### EXERCISE DESCRIPTION:
Rewrite all of the material below with "pixels" replaced by "px" and everything else left unchanged. Omit the pictures from your answer.

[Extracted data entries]
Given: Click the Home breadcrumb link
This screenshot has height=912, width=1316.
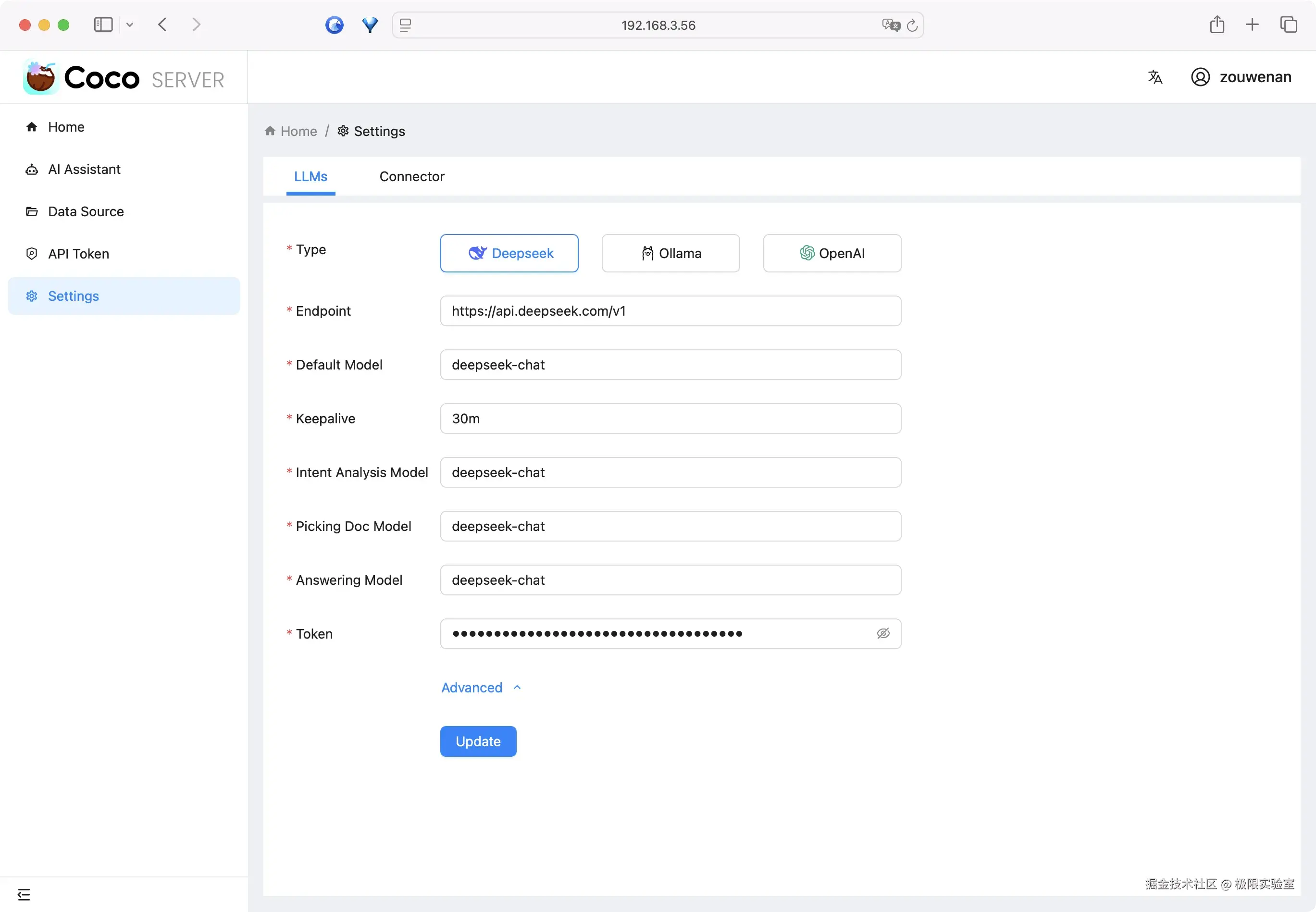Looking at the screenshot, I should [x=298, y=132].
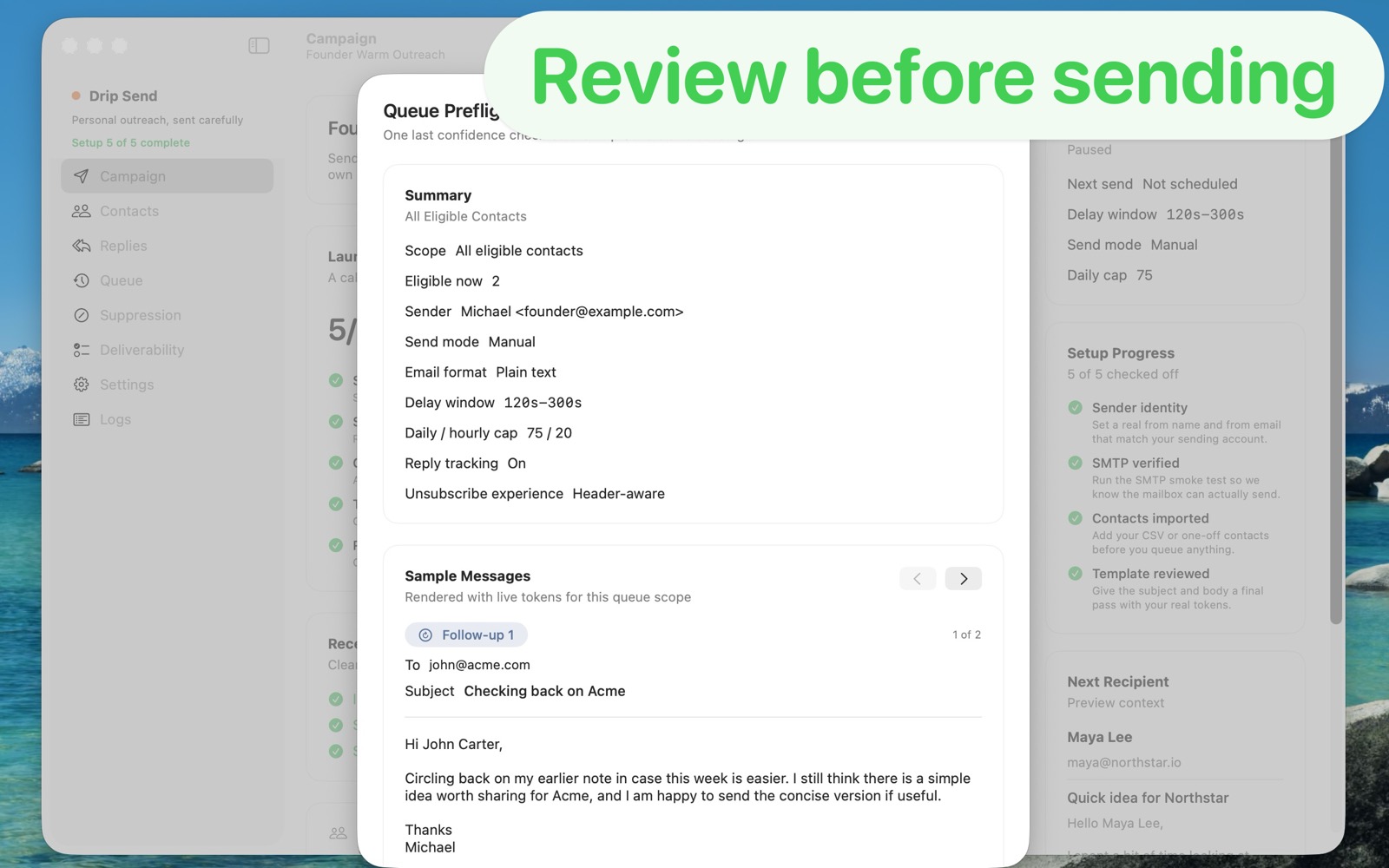Toggle the Sender identity completion checkmark
This screenshot has height=868, width=1389.
1075,408
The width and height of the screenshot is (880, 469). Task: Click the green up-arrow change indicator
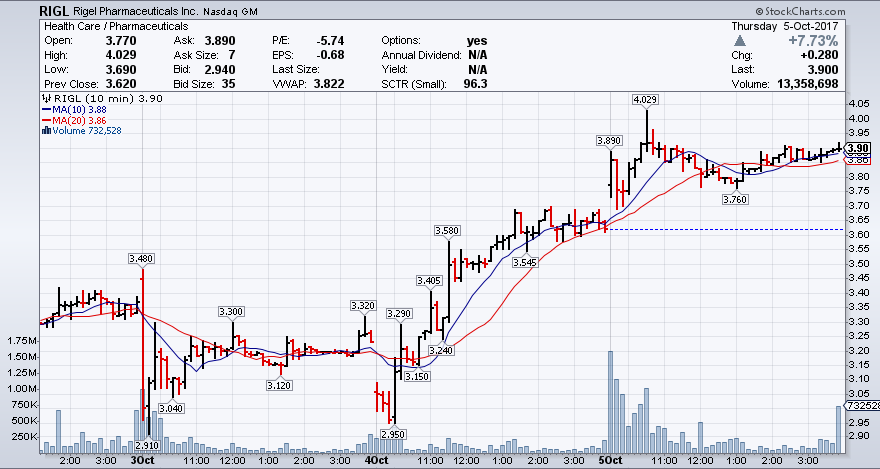coord(741,41)
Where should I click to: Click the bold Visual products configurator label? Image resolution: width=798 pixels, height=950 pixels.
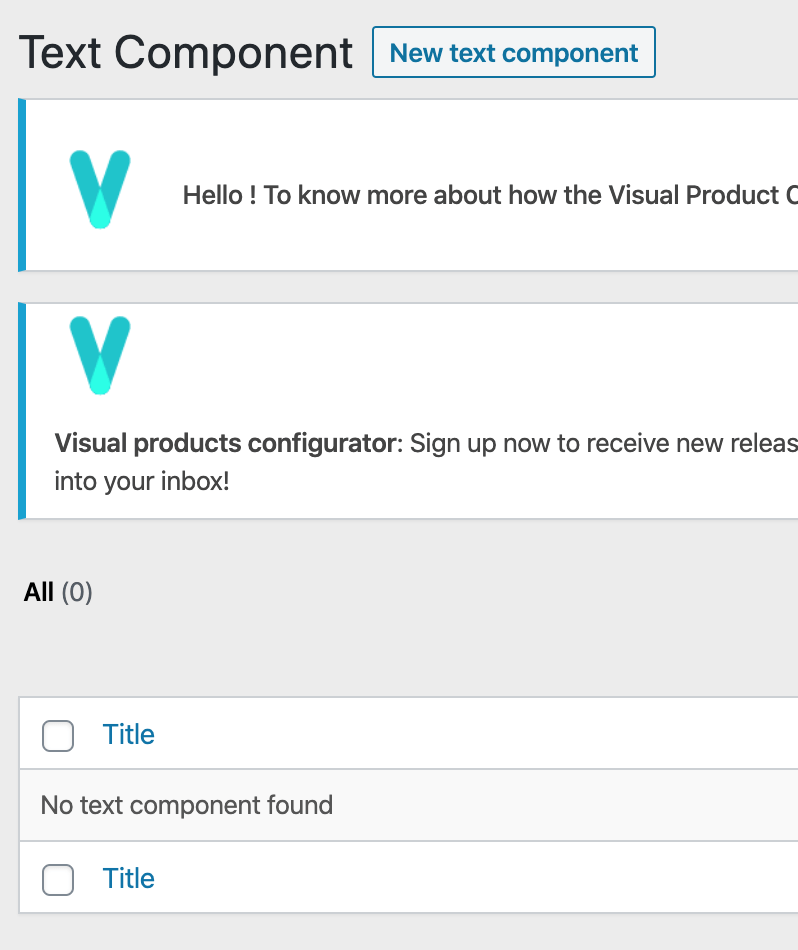tap(225, 443)

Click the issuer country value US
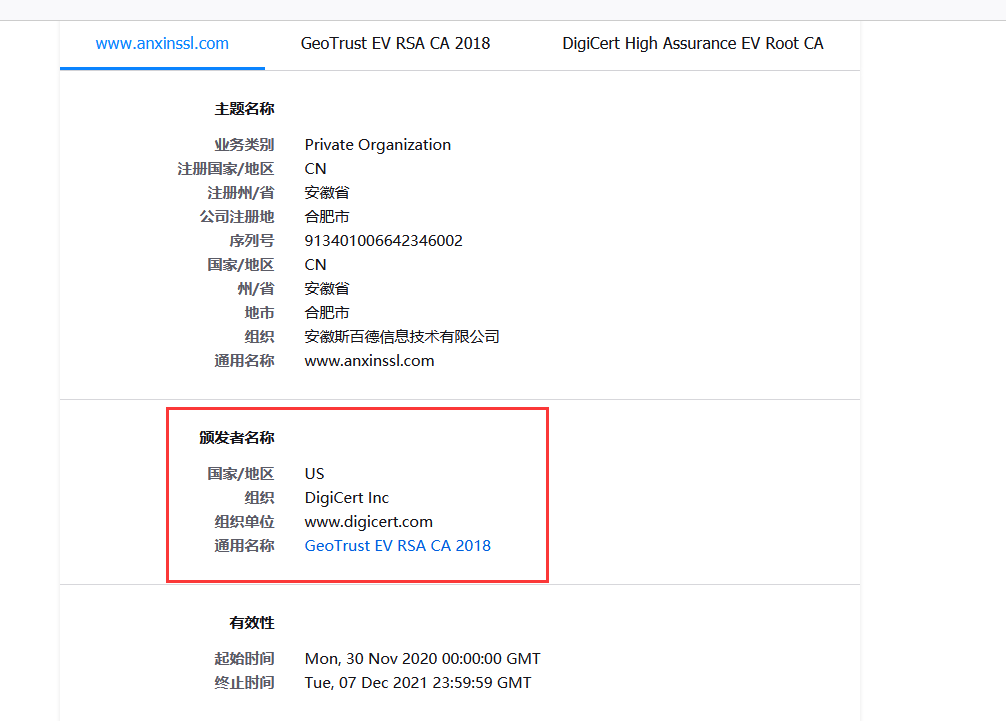pyautogui.click(x=314, y=474)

### WORKED SOLUTION:
Given: Click the Home breadcrumb link
This screenshot has height=912, width=1316.
Looking at the screenshot, I should [x=298, y=132].
Toggle the Sender identity completion checkmark
This screenshot has height=868, width=1389.
1075,408
The width and height of the screenshot is (880, 469). Task: Click the green up-arrow change indicator
coord(741,41)
Where should I click to: Click the bold Visual products configurator label? Image resolution: width=798 px, height=950 px.
tap(225, 443)

Click the issuer country value US
pyautogui.click(x=314, y=474)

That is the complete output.